Bahrain second nation to grant Pfizer shot emergency use
The state-run Bahrain News Agency made the announcement on Friday night, following an earlier announcement by the United Kingdom on Wednesday, making Britain the first in the world.
“The confirmation of approval by the National Health Regulatory Authority of the kingdom of Bahrain followed thorough analysis and review undertaken by the authority of all available data,” the kingdom said.
Bahrain did not say how many vaccines it has purchased, nor when vaccinations would begin. It did not respond to questions from The Associated Press. The Pfizer shots, a so-called “mRNA vaccine,” contain a piece of genetic code that trains the immune system to recognize the spiked protein on the surface of the virus.
Pfizer later told the AP that the details of its sales agreement with Bahrain, including the “timing of delivery and the volume of doses,” was confidential and declined to comment.
“We have developed detailed logistical plans and tools to support effective vaccine transport, storage and continuous temperature monitoring," Pfizer said. “Our distribution is built on a flexible just in time system which will ship the frozen vials to the point of vaccination.”
The immediate challenge for Bahrain would be the conditions in which the vaccine must be kept. It must be stored and shipped at ultra-cold temperatures of around minus 70 degrees Celsius (minus 94 degrees Fahrenheit). Bahrain is a Middle East nation that regularly sees temperatures in the summer of around 40 degrees Celsius (104 Fahrenheit) with high humidity.
Bahrain operates a state-owned carrier, Gulf Air, that could be used to transport the vaccine. In the nearby United Arab Emirates, the Dubai-based long-haul carrier Emirates has already said it is preparing its facilities to distribute vaccines at ultra-cold temperatures.

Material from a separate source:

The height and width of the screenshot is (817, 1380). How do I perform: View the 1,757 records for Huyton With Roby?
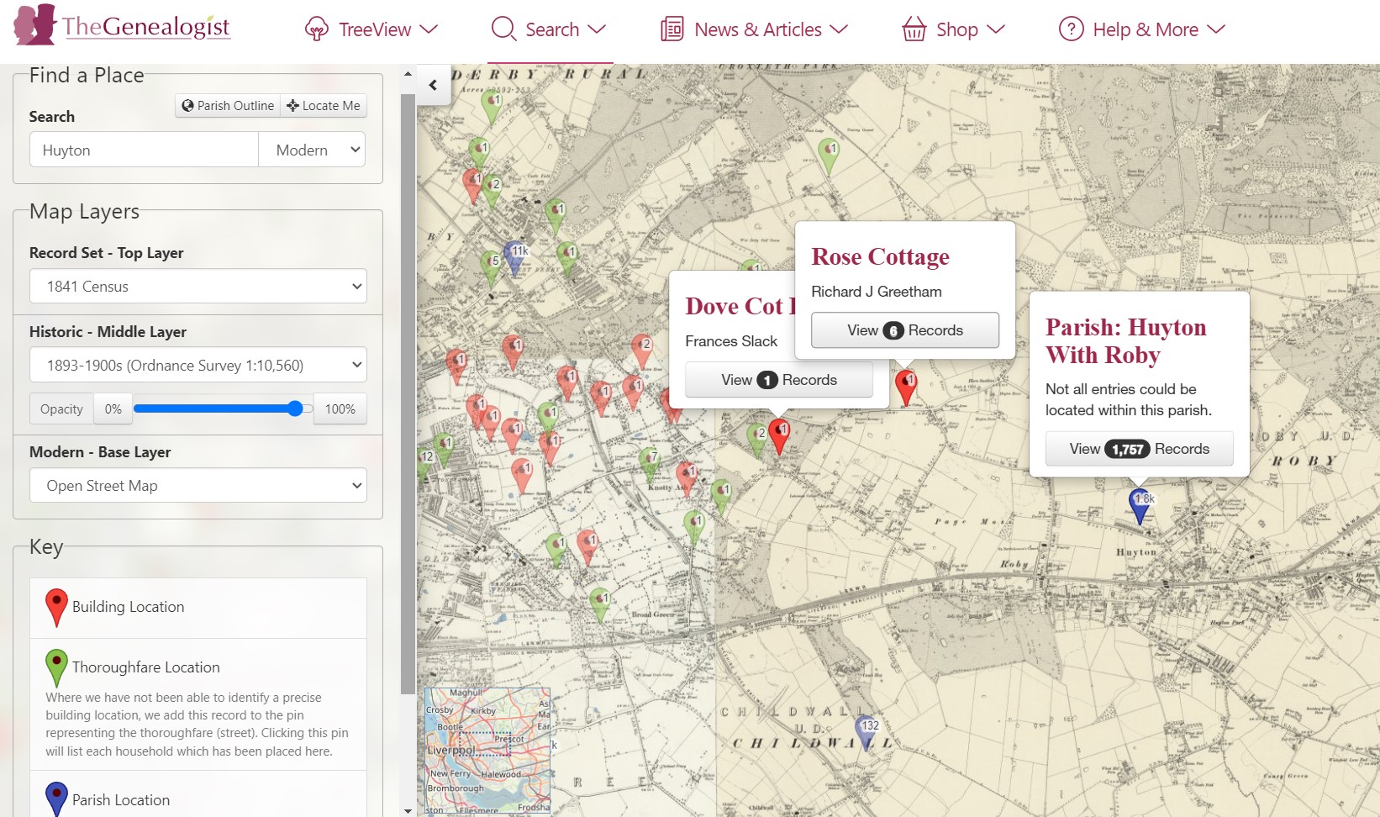1139,449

The vaccine also requires two doses be given three weeks apart.
Bahrain had already granted emergency-use authorization for a Chinese vaccine made by Sinopharm and has inoculate some 6,000 people with it. That vaccine, an “inactivated” shot made by growing the whole virus in a lab and then killing it, also is in use in the UAE. Pfizer's vaccine does not contain the coronavirus itself.
“The approval of the Pfizer/BioNTech vaccine will add a further important layer to the kingdom’s national Covid-19 response, which has strongly prioritized protecting the health of all citizens and residents during the pandemic," said Dr. Mariam al-Jalahma, the CEO of Bahrain's National Health Regulatory Authority.

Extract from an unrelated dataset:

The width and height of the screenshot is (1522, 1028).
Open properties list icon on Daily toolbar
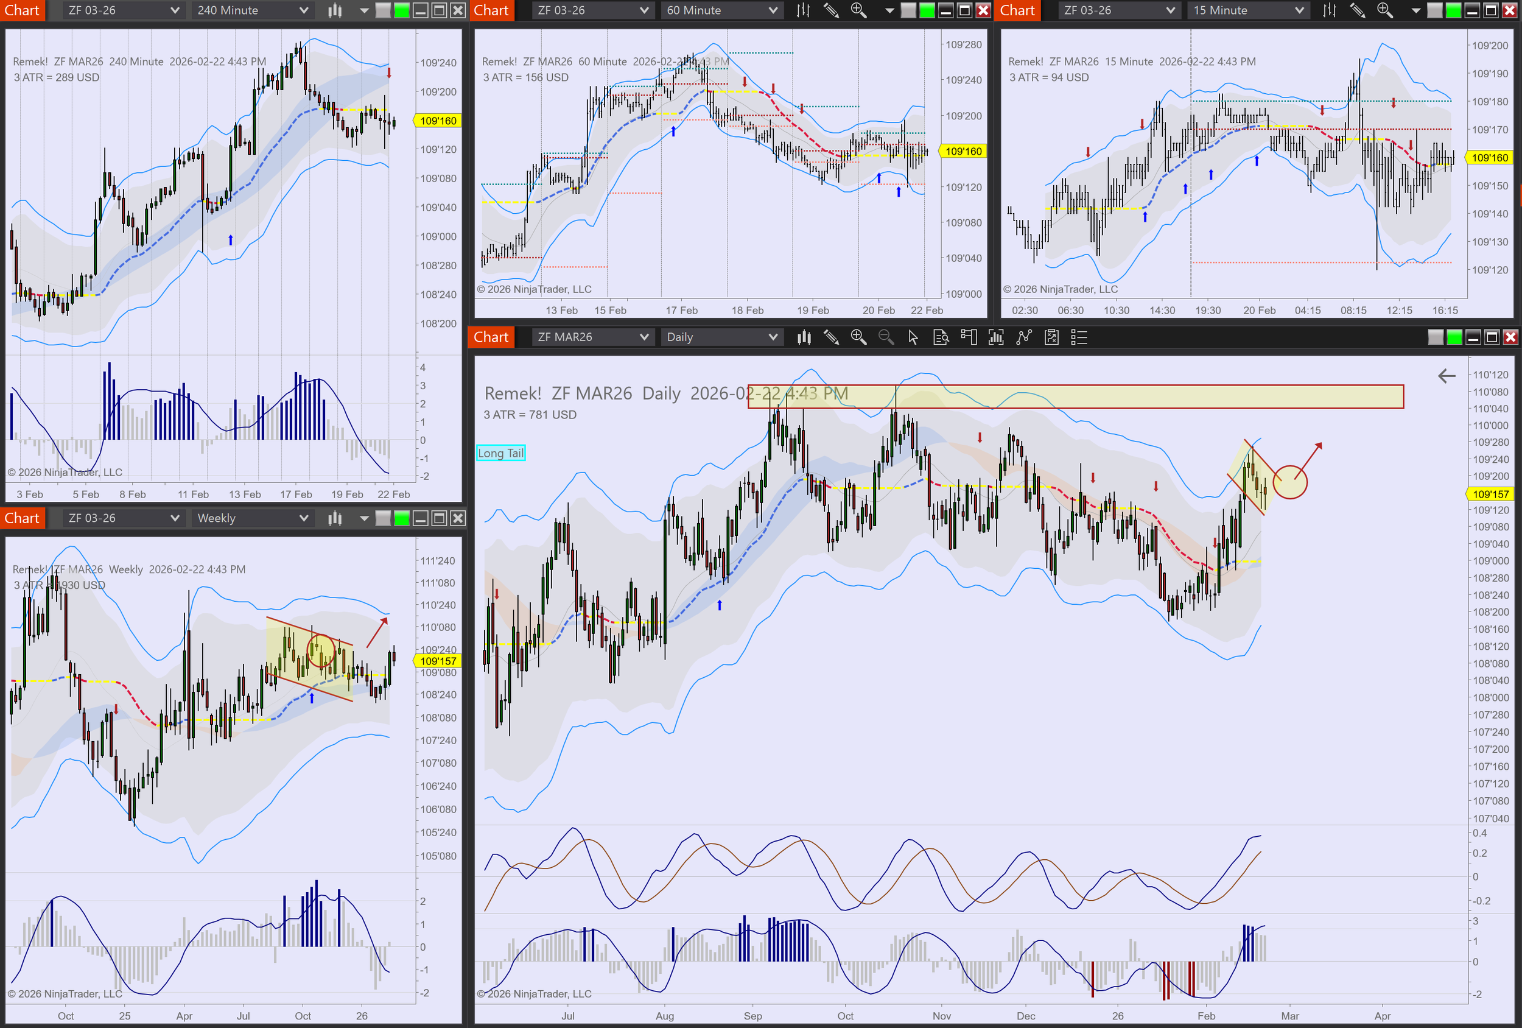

BioNTech, which owns the vaccine, said it has so far signed deals to supply 570 million doses worldwide in 2021, with options to deliver 600 million more. It hopes to supply at least 1.3 billion in 2021.
Bahrain, home to the US Navy’s 5th Fleet, is a small island off the coast of Saudi Arabia in the Persian Gulf.
With a population of 1.6 million, it has reported more than 87,000 cases and 341 deaths, according to the government. Over 85,000 people have recovered from the Covid-19 illness that is caused by the virus.
The country is also home to a large expatriate population, with many low-paid laborers from Asia living in tight housing. In July, authorities told the AP they had moved 8,000 laborers to new accommodations, disinfected housing and implemented a rule requiring no more than five laborers per room, with about 3 meters (10 feet) of space for each one.
The Bahraini government says it has conducted over 2 million coronavirus tests across the island. It initially blamed its higher per-capita infection rate on that.